New Docks & Boathouses on Wheeler Lake

When replacement wins
Most of this site argues for repair, because on Wheeler that's usually the right money. Replacement earns its place when the piling map comes back mostly red, when the structure was never properly permitted and can't be brought right as-is, or when the dock you inherited simply isn't the dock your family uses. A rebuild resets everything — structure, lift, hardware, and the TVA paperwork.
The Wheeler-specific rules, in one list
- Footprint: docks, slips, and boathouses inside a 1,000 sq ft envelope at the walkway's lake end — 1,800 sq ft in qualifying pre–November 1999 developments. Walkway excluded.
- Reach: 150 feet or one-third the distance to the opposite shore, whichever is less.
- Deck height: fixed piers and docks on Wheeler must sit at least 18 inches above full summer pool — a TVA rule specific to the big mainstem reservoirs that shapes every design here.
- Winter water: designs get checked against the ~six-foot drawdown — slip depths, lift travel, and ramp angles all have to work at winter pool too, and any boat-channel excavation must, by rule, happen during drawdown on the exposed bottom.
- Approval first: construction starts after the 26a permit issues, never before.
How a build runs
- Site look: water depth at both pools, bottom, exposure, boat size, and what your lot's permit envelope allows.
- Drawings and the 26a application — online-only with TVA since late 2025; the whole process is decoded in the permit guide.
- Construction from the water, matched exactly to the approved drawings — TVA compares, especially at resale.
Frequently asked questions
How much does a new dock cost on Wheeler Lake?
Broad typical ranges: open docks and slips commonly start around $15,000–$30,000; roofed boathouses with lifts commonly run $30,000–$80,000+ depending on size, depth, and finish. Site conditions move the numbers — quotes follow a site visit.
How long does the whole process take?
Plan on TVA's review — roughly 100 days for minor facilities, longer for incomplete applications — plus construction. Applying in late summer targets construction during drawdown and a finished dock by spring fill.

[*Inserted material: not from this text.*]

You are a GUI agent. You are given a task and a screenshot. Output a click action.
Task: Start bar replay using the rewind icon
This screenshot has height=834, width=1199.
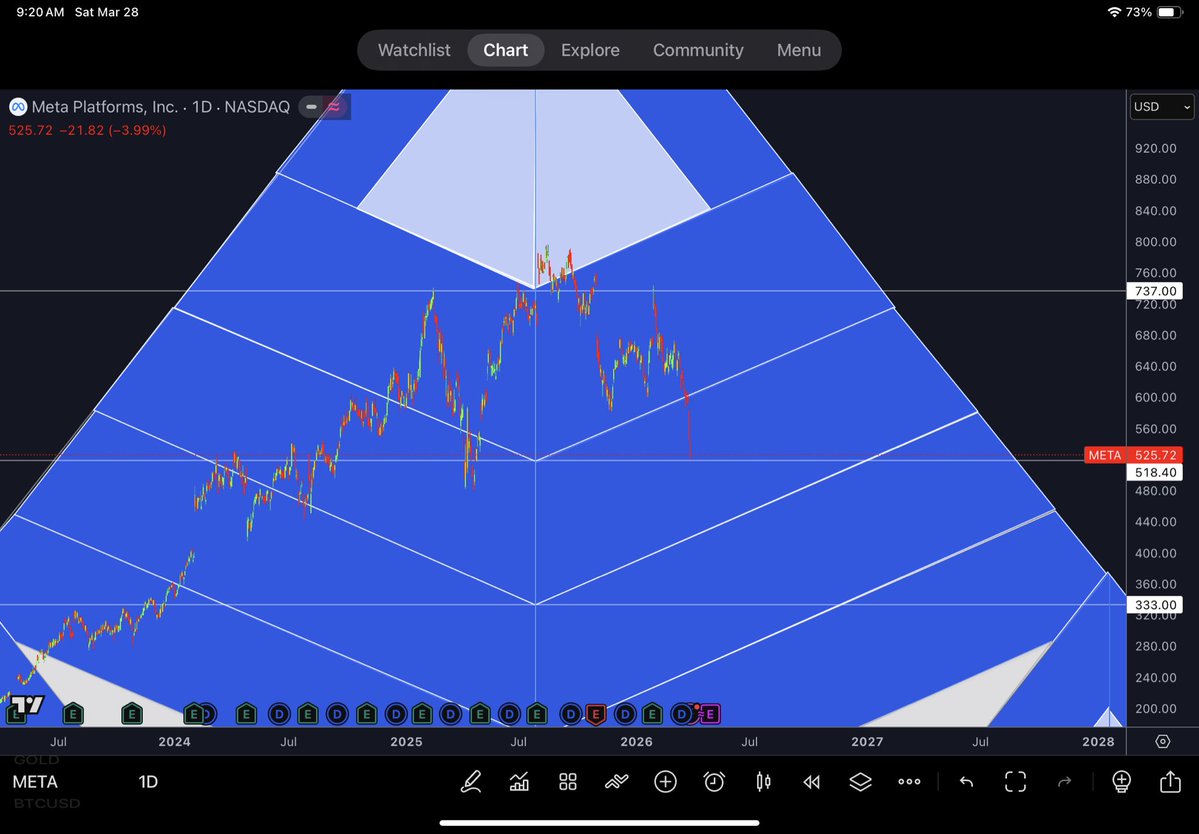(x=811, y=781)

Why does the 18-inch rule matter?
It sets your minimum deck height above summer pool on Wheeler, which drives walkway slopes and boathouse proportions. Designs that ignore it don't get approved; older docks that violate it complicate permit transfers.
Can we build in winter?
Winter is often the best construction window on Wheeler — low water simplifies piling work, TVA requires any excavation during drawdown anyway, and you're boating on the new dock when the lake refills in spring.